Several limitations of our review should be noted. First, every review article is confronted with the file drawer problem. That is, results with unfavorable findings may not have been published, thus forging the “true” evidence situation. Although our search process was thorough, we may have missed important work, but we assume that such possible cases would not change the tendencies found. Moreover, comparing rather heterogeneous research as we have done has disadvantages. Such heterogeneity, particularly in terms of the home assessment methods used, prevents the application of a meta-analytic approach. Also, the term outcome, which we applied to the dependent variables of both Research Questions 1 and 2, may be questioned regarding Question 1 because here we addressed nonintervention and mostly cross-sectional research. Additionally, multicomponent interventions including home modification are frequently not reporting on the “pure” effect of the latter. Also, studies based on a qualitative research approach were not considered in our review, but they may contribute much to the understanding of the underlying mechanisms and should be considered in future reviews (e.g., Haak, Dahlin-Ivanoff, Fänge, Sixsmith, & Iwarsson, 2007; Stark, 2001).
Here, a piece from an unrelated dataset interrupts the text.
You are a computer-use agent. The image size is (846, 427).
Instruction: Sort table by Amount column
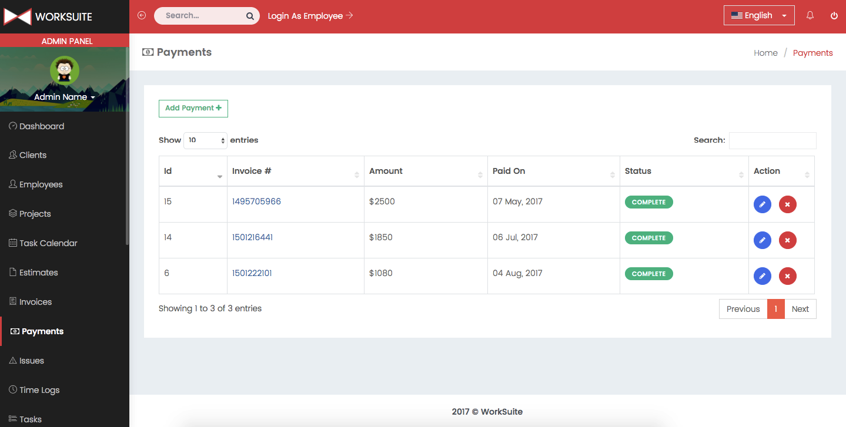pos(386,171)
Based on the results of our literature review, we arrive at the following recommendations for future research in the field:
High-quality research, particularly longitudinal research and RCT research, is needed. Because practically no major longitudinal aging study explicitly considers the home environment, this rich resource for primary and secondary data analysis does not infuse p-e research. We would thus urge ongoing longitudinal studies that address functioning in old age to include psychometrically tested home environment assessments.
There is a need to obtain conceptual clarity and definitions that can drive development of adequate home environment measurement tools. A related point is that home environment measures used in studies need to be more comparable and have proven validity, reliability, and sensitivity to detect changes over time.
Stronger consideration of the p-e fit concept is needed to guide studies in this area and the measurement of the environment. Measuring environmental barriers without consideration of the person and the fit with the person appears to have only limited potential to explain variance in disability-related outcomes. This represents both a conceptual and a methodological challenge.
There is a need to consider and measure both the objective and perceived home environment to grasp the full picture of person–environment dynamics and their impact on disability-related outcomes. Combined quantitative and qualitative methodologies may best serve this need.